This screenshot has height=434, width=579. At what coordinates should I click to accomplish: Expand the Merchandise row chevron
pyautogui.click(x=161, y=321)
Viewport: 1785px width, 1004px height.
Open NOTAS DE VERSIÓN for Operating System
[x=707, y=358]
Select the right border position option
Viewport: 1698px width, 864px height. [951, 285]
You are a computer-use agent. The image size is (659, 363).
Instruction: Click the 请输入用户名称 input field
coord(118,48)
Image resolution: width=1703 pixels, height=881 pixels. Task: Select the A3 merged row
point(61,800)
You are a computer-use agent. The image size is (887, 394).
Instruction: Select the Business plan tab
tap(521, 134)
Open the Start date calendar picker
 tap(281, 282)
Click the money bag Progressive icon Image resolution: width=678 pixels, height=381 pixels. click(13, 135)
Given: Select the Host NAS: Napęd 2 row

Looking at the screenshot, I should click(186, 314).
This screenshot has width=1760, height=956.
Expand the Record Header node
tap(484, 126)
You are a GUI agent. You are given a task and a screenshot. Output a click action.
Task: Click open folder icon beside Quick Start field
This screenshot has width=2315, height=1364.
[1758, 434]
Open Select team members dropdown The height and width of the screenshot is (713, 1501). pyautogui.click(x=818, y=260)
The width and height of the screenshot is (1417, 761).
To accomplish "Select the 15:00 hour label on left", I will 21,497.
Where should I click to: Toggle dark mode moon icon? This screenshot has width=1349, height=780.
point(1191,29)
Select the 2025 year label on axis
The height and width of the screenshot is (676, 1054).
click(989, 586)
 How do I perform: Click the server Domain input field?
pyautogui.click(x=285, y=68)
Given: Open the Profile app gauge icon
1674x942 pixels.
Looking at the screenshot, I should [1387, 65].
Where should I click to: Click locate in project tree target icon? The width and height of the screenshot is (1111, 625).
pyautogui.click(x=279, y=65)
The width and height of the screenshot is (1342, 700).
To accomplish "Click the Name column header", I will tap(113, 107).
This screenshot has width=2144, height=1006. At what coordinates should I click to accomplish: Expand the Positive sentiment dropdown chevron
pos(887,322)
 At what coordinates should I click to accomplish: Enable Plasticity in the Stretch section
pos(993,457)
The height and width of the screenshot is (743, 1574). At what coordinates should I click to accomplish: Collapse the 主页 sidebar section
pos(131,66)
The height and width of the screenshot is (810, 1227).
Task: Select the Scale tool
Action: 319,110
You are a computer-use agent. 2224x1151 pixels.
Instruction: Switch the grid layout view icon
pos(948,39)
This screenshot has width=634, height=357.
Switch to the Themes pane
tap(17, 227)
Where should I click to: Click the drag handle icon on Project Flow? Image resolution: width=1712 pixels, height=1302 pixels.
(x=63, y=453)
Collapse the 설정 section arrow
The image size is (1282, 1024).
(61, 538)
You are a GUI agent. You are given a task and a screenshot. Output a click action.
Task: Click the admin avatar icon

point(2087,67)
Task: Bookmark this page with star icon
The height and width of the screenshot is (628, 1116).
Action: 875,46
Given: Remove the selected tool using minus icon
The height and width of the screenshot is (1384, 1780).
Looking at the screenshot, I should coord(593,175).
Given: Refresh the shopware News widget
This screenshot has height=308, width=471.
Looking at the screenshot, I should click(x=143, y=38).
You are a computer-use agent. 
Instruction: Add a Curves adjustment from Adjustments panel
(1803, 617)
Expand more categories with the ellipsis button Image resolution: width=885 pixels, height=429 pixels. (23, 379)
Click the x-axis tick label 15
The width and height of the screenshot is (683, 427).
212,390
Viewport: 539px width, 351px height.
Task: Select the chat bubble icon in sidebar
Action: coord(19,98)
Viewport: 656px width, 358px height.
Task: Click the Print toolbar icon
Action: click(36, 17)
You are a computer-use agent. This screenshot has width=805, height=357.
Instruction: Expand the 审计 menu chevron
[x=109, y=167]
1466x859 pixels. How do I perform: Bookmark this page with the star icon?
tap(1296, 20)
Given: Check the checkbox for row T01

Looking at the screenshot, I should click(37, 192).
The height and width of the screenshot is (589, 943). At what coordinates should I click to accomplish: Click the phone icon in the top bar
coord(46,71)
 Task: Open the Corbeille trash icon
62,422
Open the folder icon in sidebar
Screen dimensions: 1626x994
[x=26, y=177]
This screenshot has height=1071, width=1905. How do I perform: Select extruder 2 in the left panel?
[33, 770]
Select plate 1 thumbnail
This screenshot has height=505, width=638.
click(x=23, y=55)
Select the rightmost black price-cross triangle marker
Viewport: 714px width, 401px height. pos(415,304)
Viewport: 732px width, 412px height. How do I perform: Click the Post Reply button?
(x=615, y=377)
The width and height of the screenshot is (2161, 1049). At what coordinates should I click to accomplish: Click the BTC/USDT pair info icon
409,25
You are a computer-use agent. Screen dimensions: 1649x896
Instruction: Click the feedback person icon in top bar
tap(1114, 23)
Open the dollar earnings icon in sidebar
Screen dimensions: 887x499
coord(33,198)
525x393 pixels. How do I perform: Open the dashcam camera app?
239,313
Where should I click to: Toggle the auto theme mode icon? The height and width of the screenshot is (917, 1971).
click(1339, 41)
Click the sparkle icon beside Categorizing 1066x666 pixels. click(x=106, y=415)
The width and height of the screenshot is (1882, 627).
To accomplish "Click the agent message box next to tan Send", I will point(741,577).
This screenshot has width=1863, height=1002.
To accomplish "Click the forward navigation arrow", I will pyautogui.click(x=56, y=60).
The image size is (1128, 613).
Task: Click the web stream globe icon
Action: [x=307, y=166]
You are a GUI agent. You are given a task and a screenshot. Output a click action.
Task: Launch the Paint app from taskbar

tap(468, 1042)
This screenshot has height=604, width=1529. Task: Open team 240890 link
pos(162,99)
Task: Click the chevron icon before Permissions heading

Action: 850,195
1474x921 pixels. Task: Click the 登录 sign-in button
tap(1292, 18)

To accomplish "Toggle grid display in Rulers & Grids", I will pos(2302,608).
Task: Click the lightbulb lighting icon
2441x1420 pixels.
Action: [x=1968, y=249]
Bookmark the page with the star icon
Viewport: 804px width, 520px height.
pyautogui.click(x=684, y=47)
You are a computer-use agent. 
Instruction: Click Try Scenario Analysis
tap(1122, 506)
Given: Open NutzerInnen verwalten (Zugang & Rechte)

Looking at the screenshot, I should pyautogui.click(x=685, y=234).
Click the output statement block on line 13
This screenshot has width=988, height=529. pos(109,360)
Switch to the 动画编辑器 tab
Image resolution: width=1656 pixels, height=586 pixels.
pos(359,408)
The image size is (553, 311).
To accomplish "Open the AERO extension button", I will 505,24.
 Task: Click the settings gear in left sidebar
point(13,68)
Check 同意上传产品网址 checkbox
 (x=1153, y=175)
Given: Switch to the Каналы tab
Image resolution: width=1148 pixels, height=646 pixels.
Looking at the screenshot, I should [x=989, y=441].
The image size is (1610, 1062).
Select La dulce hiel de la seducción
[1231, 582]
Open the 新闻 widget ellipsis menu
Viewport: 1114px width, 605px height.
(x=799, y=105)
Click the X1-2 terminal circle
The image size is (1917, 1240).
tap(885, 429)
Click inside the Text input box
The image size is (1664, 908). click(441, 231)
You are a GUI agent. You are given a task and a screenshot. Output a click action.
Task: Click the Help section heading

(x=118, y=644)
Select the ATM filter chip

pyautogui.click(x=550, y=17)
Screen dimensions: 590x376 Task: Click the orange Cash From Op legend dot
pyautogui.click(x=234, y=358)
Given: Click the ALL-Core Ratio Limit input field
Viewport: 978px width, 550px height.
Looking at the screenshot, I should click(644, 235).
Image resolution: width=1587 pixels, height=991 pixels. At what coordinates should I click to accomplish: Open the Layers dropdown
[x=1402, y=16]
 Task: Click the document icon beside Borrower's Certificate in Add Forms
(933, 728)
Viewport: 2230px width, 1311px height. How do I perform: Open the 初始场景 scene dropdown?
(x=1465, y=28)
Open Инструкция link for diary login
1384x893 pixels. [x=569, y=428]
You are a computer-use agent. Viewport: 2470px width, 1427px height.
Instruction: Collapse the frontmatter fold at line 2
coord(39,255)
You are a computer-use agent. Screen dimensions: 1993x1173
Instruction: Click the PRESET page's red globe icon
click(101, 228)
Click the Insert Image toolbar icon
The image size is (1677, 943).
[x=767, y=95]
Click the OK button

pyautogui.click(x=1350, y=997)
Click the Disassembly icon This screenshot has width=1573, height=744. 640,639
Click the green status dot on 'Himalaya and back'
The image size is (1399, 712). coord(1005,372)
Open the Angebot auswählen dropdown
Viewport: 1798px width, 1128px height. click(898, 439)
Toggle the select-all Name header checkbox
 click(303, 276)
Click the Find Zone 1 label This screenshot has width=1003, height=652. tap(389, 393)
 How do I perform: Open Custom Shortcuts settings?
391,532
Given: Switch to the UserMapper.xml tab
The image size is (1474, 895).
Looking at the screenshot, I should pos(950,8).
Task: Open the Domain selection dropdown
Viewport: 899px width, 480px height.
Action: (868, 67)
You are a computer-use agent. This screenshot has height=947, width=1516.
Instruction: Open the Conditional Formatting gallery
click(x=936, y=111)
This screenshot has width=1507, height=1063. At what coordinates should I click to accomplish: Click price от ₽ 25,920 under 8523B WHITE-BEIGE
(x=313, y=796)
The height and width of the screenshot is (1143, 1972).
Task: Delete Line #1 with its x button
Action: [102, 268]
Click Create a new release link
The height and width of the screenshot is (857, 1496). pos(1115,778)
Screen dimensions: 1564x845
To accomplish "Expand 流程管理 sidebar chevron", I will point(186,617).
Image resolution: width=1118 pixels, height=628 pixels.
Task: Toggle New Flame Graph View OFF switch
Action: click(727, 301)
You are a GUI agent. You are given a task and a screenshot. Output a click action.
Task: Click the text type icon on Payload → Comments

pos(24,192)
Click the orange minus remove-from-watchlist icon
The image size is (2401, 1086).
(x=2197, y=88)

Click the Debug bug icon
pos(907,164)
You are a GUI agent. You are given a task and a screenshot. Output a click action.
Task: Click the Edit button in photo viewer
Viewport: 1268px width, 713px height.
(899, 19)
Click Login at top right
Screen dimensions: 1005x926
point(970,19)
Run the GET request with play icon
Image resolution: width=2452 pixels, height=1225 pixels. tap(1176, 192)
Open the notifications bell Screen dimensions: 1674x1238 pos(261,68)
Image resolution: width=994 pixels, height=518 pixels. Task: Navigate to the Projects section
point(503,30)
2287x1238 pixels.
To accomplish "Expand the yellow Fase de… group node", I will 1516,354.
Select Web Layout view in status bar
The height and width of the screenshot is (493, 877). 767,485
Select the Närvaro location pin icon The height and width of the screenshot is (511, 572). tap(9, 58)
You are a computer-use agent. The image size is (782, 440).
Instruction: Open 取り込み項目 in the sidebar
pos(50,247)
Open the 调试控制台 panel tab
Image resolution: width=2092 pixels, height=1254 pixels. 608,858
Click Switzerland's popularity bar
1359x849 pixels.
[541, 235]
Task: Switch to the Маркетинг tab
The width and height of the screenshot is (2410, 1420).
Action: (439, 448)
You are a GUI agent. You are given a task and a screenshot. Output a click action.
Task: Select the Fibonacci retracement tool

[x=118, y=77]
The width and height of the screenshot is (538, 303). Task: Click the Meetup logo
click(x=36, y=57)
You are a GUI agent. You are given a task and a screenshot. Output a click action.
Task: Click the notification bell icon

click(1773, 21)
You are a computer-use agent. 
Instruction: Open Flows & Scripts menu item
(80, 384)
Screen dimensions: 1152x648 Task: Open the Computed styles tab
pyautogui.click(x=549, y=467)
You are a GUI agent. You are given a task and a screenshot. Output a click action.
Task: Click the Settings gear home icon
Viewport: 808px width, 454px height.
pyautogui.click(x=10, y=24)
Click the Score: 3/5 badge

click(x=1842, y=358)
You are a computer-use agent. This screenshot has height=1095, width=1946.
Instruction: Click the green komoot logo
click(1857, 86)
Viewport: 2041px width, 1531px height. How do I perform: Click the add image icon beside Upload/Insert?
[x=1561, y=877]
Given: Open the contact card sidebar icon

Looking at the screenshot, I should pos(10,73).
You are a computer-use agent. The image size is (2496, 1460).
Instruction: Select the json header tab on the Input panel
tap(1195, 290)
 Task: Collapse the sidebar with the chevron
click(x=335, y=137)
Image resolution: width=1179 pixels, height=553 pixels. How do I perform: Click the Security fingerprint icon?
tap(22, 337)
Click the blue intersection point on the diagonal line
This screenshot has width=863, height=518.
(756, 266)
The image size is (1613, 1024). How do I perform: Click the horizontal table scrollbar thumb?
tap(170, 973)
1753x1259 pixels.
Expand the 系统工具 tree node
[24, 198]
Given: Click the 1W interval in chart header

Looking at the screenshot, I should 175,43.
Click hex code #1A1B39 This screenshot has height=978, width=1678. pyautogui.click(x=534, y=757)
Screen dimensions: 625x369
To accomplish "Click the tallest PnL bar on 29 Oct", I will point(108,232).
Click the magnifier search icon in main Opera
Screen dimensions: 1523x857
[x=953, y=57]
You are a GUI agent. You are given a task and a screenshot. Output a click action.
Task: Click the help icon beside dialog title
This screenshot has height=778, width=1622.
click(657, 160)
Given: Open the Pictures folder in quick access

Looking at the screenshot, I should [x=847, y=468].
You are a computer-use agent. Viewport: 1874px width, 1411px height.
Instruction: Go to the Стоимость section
________________
Look above for the line holding "Given: Check the checkbox for row T01", then set down exactly that line and every line after it up to and including the line holding "Open the dollar earnings icon in sidebar", with nothing else.

Given: Check the checkbox for row T01

Looking at the screenshot, I should click(37, 192).
The height and width of the screenshot is (589, 943). At what coordinates should I click to accomplish: Click the phone icon in the top bar
coord(46,71)
 Task: Open the Corbeille trash icon
62,422
Open the folder icon in sidebar
Screen dimensions: 1626x994
[x=26, y=177]
This screenshot has height=1071, width=1905. How do I perform: Select extruder 2 in the left panel?
[33, 770]
Select plate 1 thumbnail
This screenshot has height=505, width=638.
click(x=23, y=55)
Select the rightmost black price-cross triangle marker
Viewport: 714px width, 401px height. pos(415,304)
Viewport: 732px width, 412px height. How do I perform: Click the Post Reply button?
(x=615, y=377)
The width and height of the screenshot is (2161, 1049). At what coordinates should I click to accomplish: Click the BTC/USDT pair info icon
409,25
You are a computer-use agent. Screen dimensions: 1649x896
Instruction: Click the feedback person icon in top bar
tap(1114, 23)
Open the dollar earnings icon in sidebar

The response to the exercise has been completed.